Calculate Multivariate Environmental Similarity and most dissimilar/similar variables with respect to a reference dataset, for a set of environmental variables.

Usage

similarity(x, ref, full = FALSE)

Arguments

x

a `Raster*`, `list`, `matrix`, or `data.frame` where each layer/column/element represents focal values of an environmental variable.

ref

a `list`, `matrix`, or `data.frame` where each column/element represents reference values for an environmental variable (corresponding to those given in `x`).

full

(logical) should similarity values be returned for all variables? If `FALSE` (the default), then only the minimum similarity scores across variables will be returned.

Value

If `x` is a `Raster*` object, this function returns a list containing: - `similarity`: a `RasterStack` giving the environmental similarities for each variable in `x` (only included when `full=TRUE`); - `similarity_min`: a `Raster` layer giving the minimum similarity value across all variables for each location (i.e. the MESS); - `mod`: a factor `Raster` layer indicating which variable was most dissimilar to its reference range (i.e. the MoD map, Elith et al. 2010); and - `mos`: a factor `Raster` layer indicating which variable was most similar to its reference range.
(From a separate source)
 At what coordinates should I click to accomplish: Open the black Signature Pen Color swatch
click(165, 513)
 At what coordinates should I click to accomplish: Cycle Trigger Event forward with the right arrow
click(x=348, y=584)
If `x` is a `list`, `matrix`, or `data.frame`, the function will return a list as above, but with `RasterStack` and `Raster` objects replaced by matrix and vectors.

Details

`similarity` uses the MESS algorithm described in Appendix S3 of Elith et al. 2010.

References

Elith, J., Kearney, M., and Phillips, S. (2010) The art of modelling range-shifting species. Methods in Ecology and Evolution, 1: 330-342. doi:10.1111/j.2041-210X.2010.00036.x

Examples

library(dismo)
library(raster)
ff <- list.files(system.file('ex', package='dismo'), '\\.grd$', 
                 full.names=TRUE )
predictors <- stack(grep('biome', ff, value=TRUE, invert=TRUE))
occ <- read.csv(system.file('ex/bradypus.csv', package='dismo'))[, -1]
ref <- extract(predictors, occ)
mess <- similarity(predictors, ref, full=TRUE)

if (FALSE) {
library(rasterVis)
library(RColorBrewer)
levelplot(mess$mod, col.regions=brewer.pal(8, 'Set1'))
levelplot(mess$mos, col.regions=brewer.pal(8, 'Set1'))
}